The knowledge settles in my mind, significant but secondary to the more immediate problem of not dying in the next few minutes. The tracker won't help if we drown before rescue can arrive, won't matter if Aria's strength gives out and we both sink beneath the waves.

It won't help if I don't turn it on.

Through the rain and spray, between the swells that try to push us under, I spot something.

A dark mass rising from the water, solid and unmoving against the chaos of the storm. Land. An island, maybe, or a large rock formation. It doesn't matter what it is, only that it's not water, not this endless churning death that surrounds us.

I feel Aria see it too. Her body shifts against mine, her legs adjusting their angle, and suddenly, we're moving with purpose rather than just fighting to stay afloat.

She's angling us toward the dark mass, using the current instead of fighting it, and I realize with a start that she knows what she's doing.

This isn't blind panic. This is strategy.

The current fights us anyway. For every foot we gain toward the island, the ocean tries to drag us two feet in the opposite direction.

My legs are cramping now, muscles seizing with the cold and exertion, and I can feel Aria's movements growing more desperate.

She's running out of strength. We both are.

But she doesn't let go.

Her arms remain locked around my chest, her body pressed against mine, and even as her kicks grow weaker, she holds on.

The determination in that simple act does something to me, cracks something open in my chest that I've kept sealed for twenty years.

No one has fought for me like this. No one has chosen me over their own survival.

The realization is terrifying and exhilarating in equal measure.

I force my legs to kick harder, ignoring the screaming protest of my muscles.

If she won't give up on me, I sure as hell won't give up on her.

On us. The word feels foreign in my mind, a concept I've deliberately avoided my entire adult life.

There is no "us" in my world. There's me, and there are people I use to achieve my goals.

Allies are temporary. Loyalty is purchased.

Trust is a weakness that gets you killed.

Except Aria isn't any of those things. She's not my ally or my employee or someone I'm using. She's a woman who jumped into a storm-tossed ocean to save a man she barely knows, a man whose background check probably revealed exactly what kind of monster he is.

The island grows closer, details emerging from the darkness. Rocky outcroppings, black and jagged, rising from the churning water like teeth. The shore beyond looks narrow, more stone than sand, but it's solid ground. It's survival.

We're maybe twenty feet away when I feel Aria's strength finally give out.

Her legs stop kicking. Her arms loosen fractionally around my chest. Her breath against my ear becomes shallow, rapid, the kind of breathing that precedes unconsciousness. She's given everything she has, pushed past the point where her body should have quit, and now there's nothing left.

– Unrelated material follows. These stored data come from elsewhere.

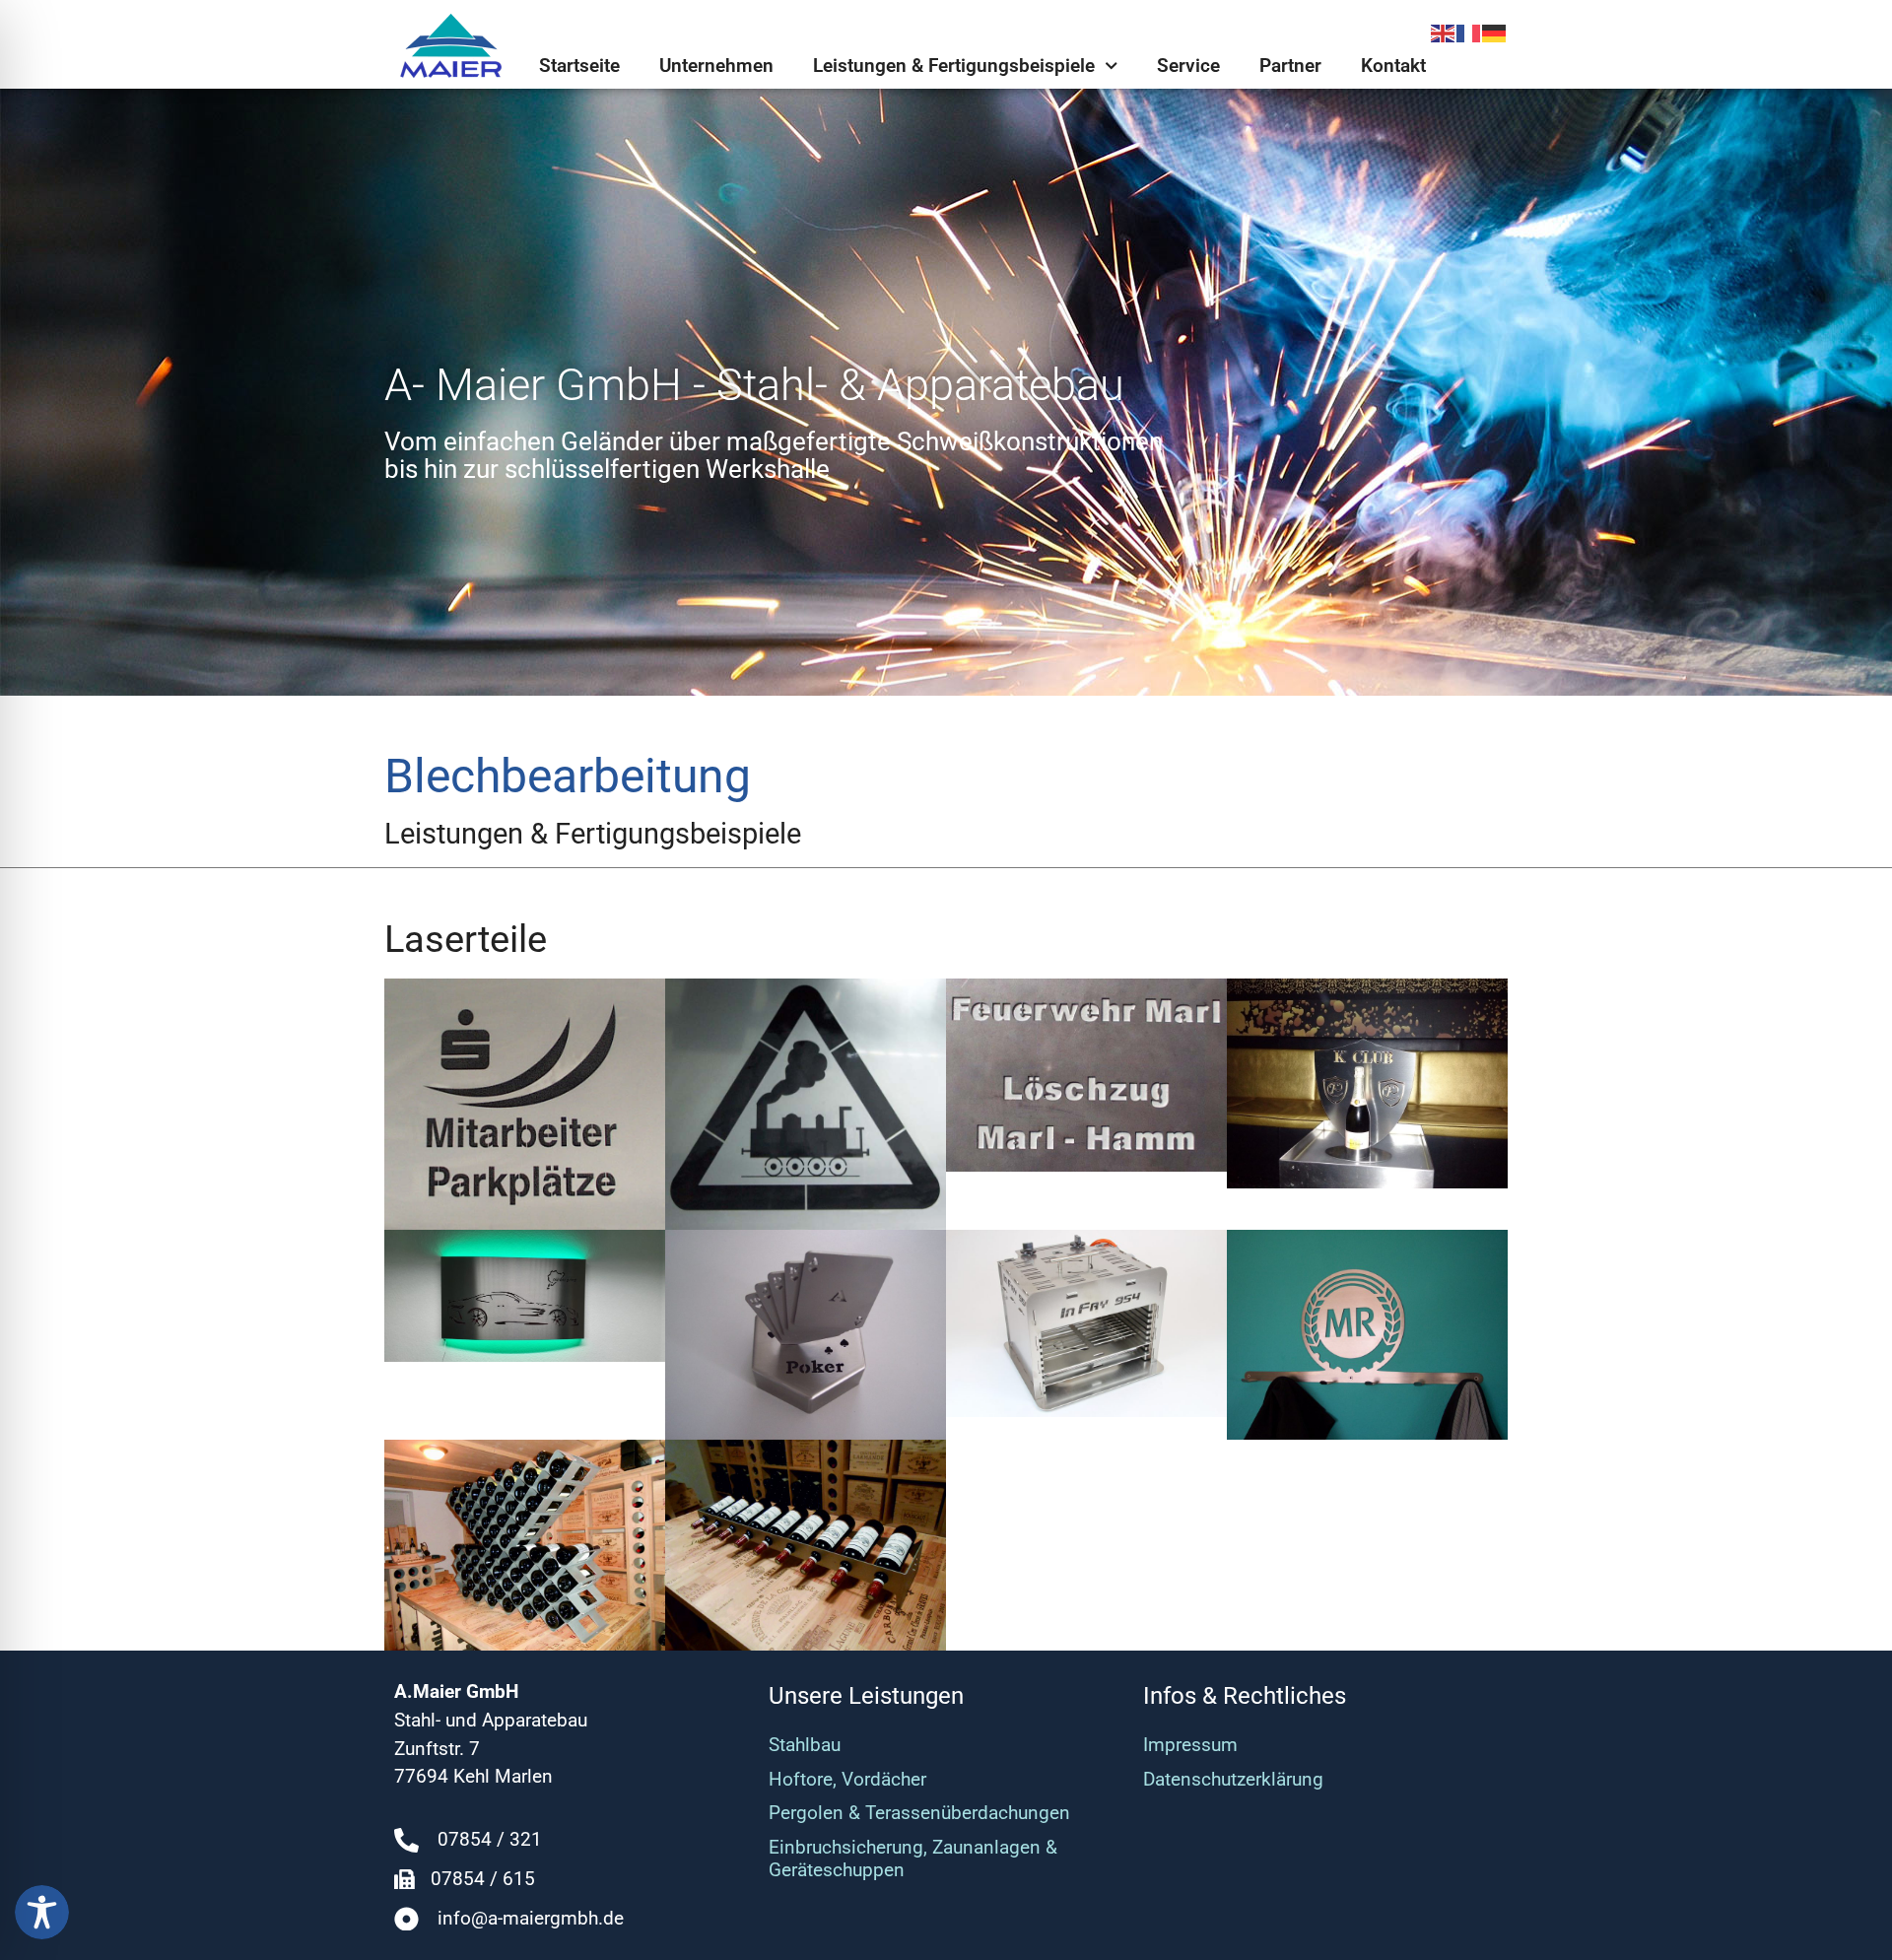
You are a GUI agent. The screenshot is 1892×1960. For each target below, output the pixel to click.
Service (1188, 65)
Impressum (1190, 1744)
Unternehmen (716, 65)
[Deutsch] (1495, 31)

Terror floods through me, cold and sharp.

I twist in her grip, my arms finally responding to commands, and manage to turn enough to see her face.

Her eyes are half-closed, her lips tinged blue with cold, and she's barely keeping her head above water.

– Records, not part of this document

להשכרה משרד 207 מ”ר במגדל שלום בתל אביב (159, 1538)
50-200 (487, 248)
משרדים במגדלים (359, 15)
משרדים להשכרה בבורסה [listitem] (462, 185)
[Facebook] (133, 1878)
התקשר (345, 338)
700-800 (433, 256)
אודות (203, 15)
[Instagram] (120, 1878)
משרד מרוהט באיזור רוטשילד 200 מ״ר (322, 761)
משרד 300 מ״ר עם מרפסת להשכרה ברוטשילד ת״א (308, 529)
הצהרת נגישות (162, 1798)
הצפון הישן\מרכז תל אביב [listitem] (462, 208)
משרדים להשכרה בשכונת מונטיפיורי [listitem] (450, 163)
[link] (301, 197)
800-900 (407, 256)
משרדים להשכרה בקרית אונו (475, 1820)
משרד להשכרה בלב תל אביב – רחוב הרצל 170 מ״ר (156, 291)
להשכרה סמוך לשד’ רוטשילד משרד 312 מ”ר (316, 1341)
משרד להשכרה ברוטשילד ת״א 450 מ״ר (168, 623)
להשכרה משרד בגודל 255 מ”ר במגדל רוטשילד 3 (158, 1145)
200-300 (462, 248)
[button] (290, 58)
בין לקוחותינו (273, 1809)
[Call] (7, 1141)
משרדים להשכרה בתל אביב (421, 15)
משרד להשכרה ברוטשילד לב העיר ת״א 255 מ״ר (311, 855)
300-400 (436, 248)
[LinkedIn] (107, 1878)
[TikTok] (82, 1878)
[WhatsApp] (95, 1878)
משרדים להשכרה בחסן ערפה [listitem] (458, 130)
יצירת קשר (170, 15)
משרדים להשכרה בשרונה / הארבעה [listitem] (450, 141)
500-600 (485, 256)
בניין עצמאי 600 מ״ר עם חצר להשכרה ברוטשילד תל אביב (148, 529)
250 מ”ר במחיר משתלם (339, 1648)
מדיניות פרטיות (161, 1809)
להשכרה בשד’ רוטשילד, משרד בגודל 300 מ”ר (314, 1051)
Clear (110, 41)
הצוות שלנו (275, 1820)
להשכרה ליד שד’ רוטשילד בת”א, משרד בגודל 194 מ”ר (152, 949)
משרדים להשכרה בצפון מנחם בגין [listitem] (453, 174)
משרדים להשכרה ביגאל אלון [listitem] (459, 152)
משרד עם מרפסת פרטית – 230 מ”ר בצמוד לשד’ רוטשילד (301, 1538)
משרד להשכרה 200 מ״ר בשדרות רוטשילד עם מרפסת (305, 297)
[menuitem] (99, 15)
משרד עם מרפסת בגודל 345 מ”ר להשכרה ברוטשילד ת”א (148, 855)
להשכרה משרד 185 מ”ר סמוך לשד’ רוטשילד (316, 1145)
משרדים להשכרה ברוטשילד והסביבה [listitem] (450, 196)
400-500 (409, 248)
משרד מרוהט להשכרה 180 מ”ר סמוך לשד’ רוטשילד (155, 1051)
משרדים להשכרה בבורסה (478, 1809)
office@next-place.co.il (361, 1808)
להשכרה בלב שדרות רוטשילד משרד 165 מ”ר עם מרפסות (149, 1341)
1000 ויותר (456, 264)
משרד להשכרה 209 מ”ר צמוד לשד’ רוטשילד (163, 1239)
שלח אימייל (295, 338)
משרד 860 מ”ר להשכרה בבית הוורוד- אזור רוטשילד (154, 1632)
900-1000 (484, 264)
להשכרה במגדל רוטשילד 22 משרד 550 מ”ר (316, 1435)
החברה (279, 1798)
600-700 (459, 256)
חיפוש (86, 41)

Beautiful even now, even like this, with death reaching for us both.

The thought comes unbidden, unwelcome, and absolutely true.

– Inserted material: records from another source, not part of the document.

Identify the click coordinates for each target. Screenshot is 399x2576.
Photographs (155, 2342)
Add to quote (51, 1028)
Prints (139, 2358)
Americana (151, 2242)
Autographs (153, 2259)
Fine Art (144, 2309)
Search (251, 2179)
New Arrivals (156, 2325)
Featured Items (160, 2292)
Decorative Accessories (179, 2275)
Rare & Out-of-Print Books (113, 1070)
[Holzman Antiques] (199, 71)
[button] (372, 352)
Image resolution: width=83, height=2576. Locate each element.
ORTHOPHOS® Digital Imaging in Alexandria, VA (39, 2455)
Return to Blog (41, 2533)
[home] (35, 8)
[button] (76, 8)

I grab her, my hands finding her waist, and pull her against my chest. Our positions reverse.

Now I'm the one holding her, keeping her head above water, and my legs kick with renewed desperation.

The island is right there. So close. I can see individual rocks, can hear the crash of waves against stone.

A wave rises behind us, larger than the others, and I have maybe two seconds to make a decision.

I wrap my body around Aria's, my arms caging her against my chest, my back to the wave. If we're going to hit those rocks, if this is how we die, then I'll take the impact. She saved me. The least I can do is try to save her in return.

The wave lifts us like a giant's hand, impossibly high, and for a moment we're suspended in the air, weightless and doomed.

I see the rocky shore rushing toward us, see the jagged stones that will break bones and tear flesh, and my last conscious thought before impact is a prayer to a God I stopped believing in twenty years ago.

Please. Let her survive this.

The world explodes in pain and darkness, and I know nothing more.